# TASK TO COMPLETE
Only an exact copy of the records below will serve as the answer.

# GIVEN DATA
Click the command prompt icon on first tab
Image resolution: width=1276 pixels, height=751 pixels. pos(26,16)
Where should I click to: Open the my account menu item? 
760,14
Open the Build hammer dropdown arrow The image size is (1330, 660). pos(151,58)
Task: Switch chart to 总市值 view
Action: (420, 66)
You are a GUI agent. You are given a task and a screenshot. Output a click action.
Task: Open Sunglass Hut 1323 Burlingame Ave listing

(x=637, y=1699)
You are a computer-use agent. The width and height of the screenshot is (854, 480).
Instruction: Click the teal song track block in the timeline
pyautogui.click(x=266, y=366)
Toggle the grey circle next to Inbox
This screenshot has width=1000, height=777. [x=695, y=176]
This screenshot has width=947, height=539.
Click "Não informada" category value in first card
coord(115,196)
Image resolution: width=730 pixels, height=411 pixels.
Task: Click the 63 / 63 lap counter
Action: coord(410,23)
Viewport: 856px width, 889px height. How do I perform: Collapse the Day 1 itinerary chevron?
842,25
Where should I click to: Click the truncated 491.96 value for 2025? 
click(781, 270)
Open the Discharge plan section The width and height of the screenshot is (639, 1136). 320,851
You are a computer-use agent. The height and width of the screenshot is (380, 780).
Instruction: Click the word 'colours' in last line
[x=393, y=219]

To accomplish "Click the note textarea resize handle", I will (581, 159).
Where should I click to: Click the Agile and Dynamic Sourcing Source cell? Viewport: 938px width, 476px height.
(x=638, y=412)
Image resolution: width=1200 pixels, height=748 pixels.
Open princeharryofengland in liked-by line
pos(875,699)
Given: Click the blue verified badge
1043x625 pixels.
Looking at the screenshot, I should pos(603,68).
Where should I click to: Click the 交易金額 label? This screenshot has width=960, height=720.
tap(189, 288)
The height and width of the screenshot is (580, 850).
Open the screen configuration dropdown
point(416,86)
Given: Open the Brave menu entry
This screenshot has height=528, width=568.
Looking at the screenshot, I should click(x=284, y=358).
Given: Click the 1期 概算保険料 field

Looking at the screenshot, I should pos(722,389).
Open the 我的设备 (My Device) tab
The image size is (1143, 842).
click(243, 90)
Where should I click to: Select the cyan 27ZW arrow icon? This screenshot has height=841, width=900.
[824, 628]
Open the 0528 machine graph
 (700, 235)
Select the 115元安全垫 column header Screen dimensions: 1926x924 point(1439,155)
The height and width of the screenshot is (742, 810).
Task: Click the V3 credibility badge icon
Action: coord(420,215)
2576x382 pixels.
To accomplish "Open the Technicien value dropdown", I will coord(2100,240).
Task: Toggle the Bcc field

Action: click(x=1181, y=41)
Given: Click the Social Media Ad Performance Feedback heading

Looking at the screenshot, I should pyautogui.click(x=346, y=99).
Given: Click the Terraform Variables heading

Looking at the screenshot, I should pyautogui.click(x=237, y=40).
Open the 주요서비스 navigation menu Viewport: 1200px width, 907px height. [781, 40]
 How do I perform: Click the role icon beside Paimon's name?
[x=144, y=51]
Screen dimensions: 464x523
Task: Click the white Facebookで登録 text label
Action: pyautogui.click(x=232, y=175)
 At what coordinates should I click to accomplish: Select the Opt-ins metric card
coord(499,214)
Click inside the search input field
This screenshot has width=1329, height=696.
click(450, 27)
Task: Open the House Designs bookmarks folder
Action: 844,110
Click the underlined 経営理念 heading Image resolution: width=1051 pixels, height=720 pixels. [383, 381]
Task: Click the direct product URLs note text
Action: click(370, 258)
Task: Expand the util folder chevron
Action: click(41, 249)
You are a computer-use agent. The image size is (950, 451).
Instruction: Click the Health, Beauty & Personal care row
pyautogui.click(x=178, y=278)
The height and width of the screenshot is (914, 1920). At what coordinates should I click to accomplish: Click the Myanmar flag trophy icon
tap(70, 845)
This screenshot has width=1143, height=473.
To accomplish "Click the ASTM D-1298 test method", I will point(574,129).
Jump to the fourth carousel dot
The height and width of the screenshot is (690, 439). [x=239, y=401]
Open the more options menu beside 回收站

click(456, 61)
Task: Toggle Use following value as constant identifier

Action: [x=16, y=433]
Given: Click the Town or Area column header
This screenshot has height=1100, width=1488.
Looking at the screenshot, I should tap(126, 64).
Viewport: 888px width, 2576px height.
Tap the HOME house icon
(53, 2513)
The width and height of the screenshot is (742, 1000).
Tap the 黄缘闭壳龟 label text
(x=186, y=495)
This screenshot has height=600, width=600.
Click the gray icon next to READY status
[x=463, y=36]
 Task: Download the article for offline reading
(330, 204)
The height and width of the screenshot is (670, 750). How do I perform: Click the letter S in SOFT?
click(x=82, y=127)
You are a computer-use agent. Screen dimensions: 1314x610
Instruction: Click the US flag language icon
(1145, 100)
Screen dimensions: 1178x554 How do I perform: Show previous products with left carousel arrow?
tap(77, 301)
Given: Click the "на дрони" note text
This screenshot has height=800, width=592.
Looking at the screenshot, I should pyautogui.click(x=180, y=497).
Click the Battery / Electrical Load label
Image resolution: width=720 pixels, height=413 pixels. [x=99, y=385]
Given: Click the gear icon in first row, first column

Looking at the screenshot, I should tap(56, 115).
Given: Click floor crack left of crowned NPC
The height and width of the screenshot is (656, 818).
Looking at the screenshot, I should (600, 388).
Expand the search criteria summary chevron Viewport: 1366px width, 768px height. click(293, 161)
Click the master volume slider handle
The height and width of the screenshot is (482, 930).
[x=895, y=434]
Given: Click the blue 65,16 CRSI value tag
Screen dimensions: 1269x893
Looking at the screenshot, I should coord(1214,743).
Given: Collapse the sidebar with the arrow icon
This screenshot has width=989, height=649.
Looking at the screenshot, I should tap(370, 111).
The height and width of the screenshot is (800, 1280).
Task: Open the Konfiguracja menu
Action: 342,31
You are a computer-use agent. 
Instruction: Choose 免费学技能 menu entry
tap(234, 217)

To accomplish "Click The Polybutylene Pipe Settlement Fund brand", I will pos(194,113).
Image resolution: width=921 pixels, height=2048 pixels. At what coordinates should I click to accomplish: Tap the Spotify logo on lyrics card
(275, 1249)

# RESULT FOR THIS TASK
Click the command prompt icon on first tab
Image resolution: width=1276 pixels, height=751 pixels. pos(26,16)
Where should I click to: Open the my account menu item? 
760,14
Open the Build hammer dropdown arrow The image size is (1330, 660). pos(151,58)
Task: Switch chart to 总市值 view
Action: (420, 66)
You are a GUI agent. You are given a task and a screenshot. Output a click action.
Task: Open Sunglass Hut 1323 Burlingame Ave listing

(x=637, y=1699)
You are a computer-use agent. The width and height of the screenshot is (854, 480).
Instruction: Click the teal song track block in the timeline
pyautogui.click(x=266, y=366)
Toggle the grey circle next to Inbox
This screenshot has width=1000, height=777. [x=695, y=176]
This screenshot has width=947, height=539.
Click "Não informada" category value in first card
coord(115,196)
Image resolution: width=730 pixels, height=411 pixels.
Task: Click the 63 / 63 lap counter
Action: coord(410,23)
Viewport: 856px width, 889px height. How do I perform: Collapse the Day 1 itinerary chevron?
842,25
Where should I click to: Click the truncated 491.96 value for 2025? 
click(781, 270)
Open the Discharge plan section The width and height of the screenshot is (639, 1136). 320,851
You are a computer-use agent. The height and width of the screenshot is (380, 780).
Instruction: Click the word 'colours' in last line
[x=393, y=219]

To accomplish "Click the note textarea resize handle", I will (581, 159).
Where should I click to: Click the Agile and Dynamic Sourcing Source cell? Viewport: 938px width, 476px height.
(x=638, y=412)
Image resolution: width=1200 pixels, height=748 pixels.
Open princeharryofengland in liked-by line
pos(875,699)
Given: Click the blue verified badge
1043x625 pixels.
Looking at the screenshot, I should pos(603,68).
Where should I click to: Click the 交易金額 label? This screenshot has width=960, height=720.
tap(189, 288)
The height and width of the screenshot is (580, 850).
Open the screen configuration dropdown
point(416,86)
Given: Open the Brave menu entry
This screenshot has height=528, width=568.
Looking at the screenshot, I should click(x=284, y=358).
Given: Click the 1期 概算保険料 field

Looking at the screenshot, I should pos(722,389).
Open the 我的设备 (My Device) tab
The image size is (1143, 842).
click(243, 90)
Where should I click to: Select the cyan 27ZW arrow icon? This screenshot has height=841, width=900.
[824, 628]
Open the 0528 machine graph
 (700, 235)
Select the 115元安全垫 column header Screen dimensions: 1926x924 point(1439,155)
The height and width of the screenshot is (742, 810).
Task: Click the V3 credibility badge icon
Action: coord(420,215)
2576x382 pixels.
To accomplish "Open the Technicien value dropdown", I will coord(2100,240).
Task: Toggle the Bcc field

Action: click(x=1181, y=41)
Given: Click the Social Media Ad Performance Feedback heading

Looking at the screenshot, I should pyautogui.click(x=346, y=99).
Given: Click the Terraform Variables heading

Looking at the screenshot, I should pyautogui.click(x=237, y=40).
Open the 주요서비스 navigation menu Viewport: 1200px width, 907px height. [781, 40]
 How do I perform: Click the role icon beside Paimon's name?
[x=144, y=51]
Screen dimensions: 464x523
Task: Click the white Facebookで登録 text label
Action: pyautogui.click(x=232, y=175)
 At what coordinates should I click to accomplish: Select the Opt-ins metric card
coord(499,214)
Click inside the search input field
This screenshot has width=1329, height=696.
click(450, 27)
Task: Open the House Designs bookmarks folder
Action: 844,110
Click the underlined 経営理念 heading Image resolution: width=1051 pixels, height=720 pixels. [383, 381]
Task: Click the direct product URLs note text
Action: click(370, 258)
Task: Expand the util folder chevron
Action: click(41, 249)
You are a computer-use agent. The image size is (950, 451).
Instruction: Click the Health, Beauty & Personal care row
pyautogui.click(x=178, y=278)
The height and width of the screenshot is (914, 1920). At what coordinates should I click to accomplish: Click the Myanmar flag trophy icon
tap(70, 845)
This screenshot has width=1143, height=473.
To accomplish "Click the ASTM D-1298 test method", I will point(574,129).
Jump to the fourth carousel dot
The height and width of the screenshot is (690, 439). [x=239, y=401]
Open the more options menu beside 回收站

click(456, 61)
Task: Toggle Use following value as constant identifier

Action: [x=16, y=433]
Given: Click the Town or Area column header
This screenshot has height=1100, width=1488.
Looking at the screenshot, I should tap(126, 64).
Viewport: 888px width, 2576px height.
Tap the HOME house icon
(53, 2513)
The width and height of the screenshot is (742, 1000).
Tap the 黄缘闭壳龟 label text
(x=186, y=495)
This screenshot has height=600, width=600.
Click the gray icon next to READY status
[x=463, y=36]
 Task: Download the article for offline reading
(330, 204)
The height and width of the screenshot is (670, 750). How do I perform: Click the letter S in SOFT?
click(x=82, y=127)
You are a computer-use agent. Screen dimensions: 1314x610
Instruction: Click the US flag language icon
(1145, 100)
Screen dimensions: 1178x554 How do I perform: Show previous products with left carousel arrow?
tap(77, 301)
Given: Click the "на дрони" note text
This screenshot has height=800, width=592.
Looking at the screenshot, I should pyautogui.click(x=180, y=497).
Click the Battery / Electrical Load label
Image resolution: width=720 pixels, height=413 pixels. [x=99, y=385]
Given: Click the gear icon in first row, first column

Looking at the screenshot, I should tap(56, 115).
Given: Click floor crack left of crowned NPC
The height and width of the screenshot is (656, 818).
Looking at the screenshot, I should (600, 388).
Expand the search criteria summary chevron Viewport: 1366px width, 768px height. click(293, 161)
Click the master volume slider handle
The height and width of the screenshot is (482, 930).
[x=895, y=434]
Given: Click the blue 65,16 CRSI value tag
Screen dimensions: 1269x893
Looking at the screenshot, I should coord(1214,743).
Given: Collapse the sidebar with the arrow icon
This screenshot has width=989, height=649.
Looking at the screenshot, I should tap(370, 111).
The height and width of the screenshot is (800, 1280).
Task: Open the Konfiguracja menu
Action: 342,31
You are a computer-use agent. 
Instruction: Choose 免费学技能 menu entry
tap(234, 217)

To accomplish "Click The Polybutylene Pipe Settlement Fund brand", I will pos(194,113).
Image resolution: width=921 pixels, height=2048 pixels. At what coordinates should I click to accomplish: Tap the Spotify logo on lyrics card
(275, 1249)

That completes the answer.